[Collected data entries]
--------------------------------

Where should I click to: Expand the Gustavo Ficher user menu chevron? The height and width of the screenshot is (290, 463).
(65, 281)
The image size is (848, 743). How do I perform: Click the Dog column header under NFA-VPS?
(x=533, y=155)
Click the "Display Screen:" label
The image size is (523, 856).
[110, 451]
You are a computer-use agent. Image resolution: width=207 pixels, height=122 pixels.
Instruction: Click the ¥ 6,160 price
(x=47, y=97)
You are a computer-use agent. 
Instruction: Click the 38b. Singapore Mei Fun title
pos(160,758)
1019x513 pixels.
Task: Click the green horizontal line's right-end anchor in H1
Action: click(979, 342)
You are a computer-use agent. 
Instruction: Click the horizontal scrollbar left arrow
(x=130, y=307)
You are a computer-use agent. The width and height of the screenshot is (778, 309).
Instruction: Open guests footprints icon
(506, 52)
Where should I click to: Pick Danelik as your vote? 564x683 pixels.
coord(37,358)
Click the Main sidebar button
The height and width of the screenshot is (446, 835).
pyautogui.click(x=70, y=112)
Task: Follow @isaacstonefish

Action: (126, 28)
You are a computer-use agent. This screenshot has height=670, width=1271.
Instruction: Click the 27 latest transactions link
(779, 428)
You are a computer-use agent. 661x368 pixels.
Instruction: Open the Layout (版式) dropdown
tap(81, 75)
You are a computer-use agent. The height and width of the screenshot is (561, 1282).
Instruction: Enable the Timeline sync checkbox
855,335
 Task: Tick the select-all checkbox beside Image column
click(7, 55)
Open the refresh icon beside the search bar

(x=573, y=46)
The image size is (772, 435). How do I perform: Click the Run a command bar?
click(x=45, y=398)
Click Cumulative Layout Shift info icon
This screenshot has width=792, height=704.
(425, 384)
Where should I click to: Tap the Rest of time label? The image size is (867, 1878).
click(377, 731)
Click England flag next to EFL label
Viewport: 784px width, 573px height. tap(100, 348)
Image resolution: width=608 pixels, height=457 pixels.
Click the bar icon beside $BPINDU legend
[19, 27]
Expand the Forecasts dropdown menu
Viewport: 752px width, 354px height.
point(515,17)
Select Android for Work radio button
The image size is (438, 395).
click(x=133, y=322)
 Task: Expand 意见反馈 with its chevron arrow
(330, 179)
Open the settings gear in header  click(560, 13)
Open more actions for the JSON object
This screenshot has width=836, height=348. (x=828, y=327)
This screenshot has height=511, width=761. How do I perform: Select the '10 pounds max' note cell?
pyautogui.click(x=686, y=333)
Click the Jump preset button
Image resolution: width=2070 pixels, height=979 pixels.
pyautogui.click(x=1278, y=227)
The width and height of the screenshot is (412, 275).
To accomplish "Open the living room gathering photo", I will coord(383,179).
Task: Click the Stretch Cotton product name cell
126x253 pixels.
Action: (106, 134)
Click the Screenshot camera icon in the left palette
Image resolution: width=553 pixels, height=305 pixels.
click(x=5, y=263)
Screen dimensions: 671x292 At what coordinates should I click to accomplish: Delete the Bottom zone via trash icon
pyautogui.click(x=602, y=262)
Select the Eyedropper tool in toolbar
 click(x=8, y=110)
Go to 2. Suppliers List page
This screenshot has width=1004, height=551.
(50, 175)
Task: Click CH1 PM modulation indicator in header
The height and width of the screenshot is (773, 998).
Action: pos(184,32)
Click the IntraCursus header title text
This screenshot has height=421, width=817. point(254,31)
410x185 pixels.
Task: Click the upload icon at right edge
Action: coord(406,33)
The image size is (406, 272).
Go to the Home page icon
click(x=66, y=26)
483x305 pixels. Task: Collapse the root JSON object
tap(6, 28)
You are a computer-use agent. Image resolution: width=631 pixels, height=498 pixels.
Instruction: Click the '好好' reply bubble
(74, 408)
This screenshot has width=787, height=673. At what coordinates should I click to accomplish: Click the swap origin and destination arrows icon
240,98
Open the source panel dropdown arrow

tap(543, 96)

--------------------------------

Work instruction >> The answer must be every line of the entries that includes the word "agent".

Answer for the task >>
You are a computer-use agent. Image resolution: width=207 pixels, height=122 pixels.
You are a computer-use agent. 
You are a computer-use agent. 
You are a computer-use agent. The width and height of the screenshot is (778, 309).
You are a computer-use agent. This screenshot has height=670, width=1271.
You are a computer-use agent. 661x368 pixels.
You are a computer-use agent. The height and width of the screenshot is (561, 1282).
You are a computer-use agent. Image resolution: width=631 pixels, height=498 pixels.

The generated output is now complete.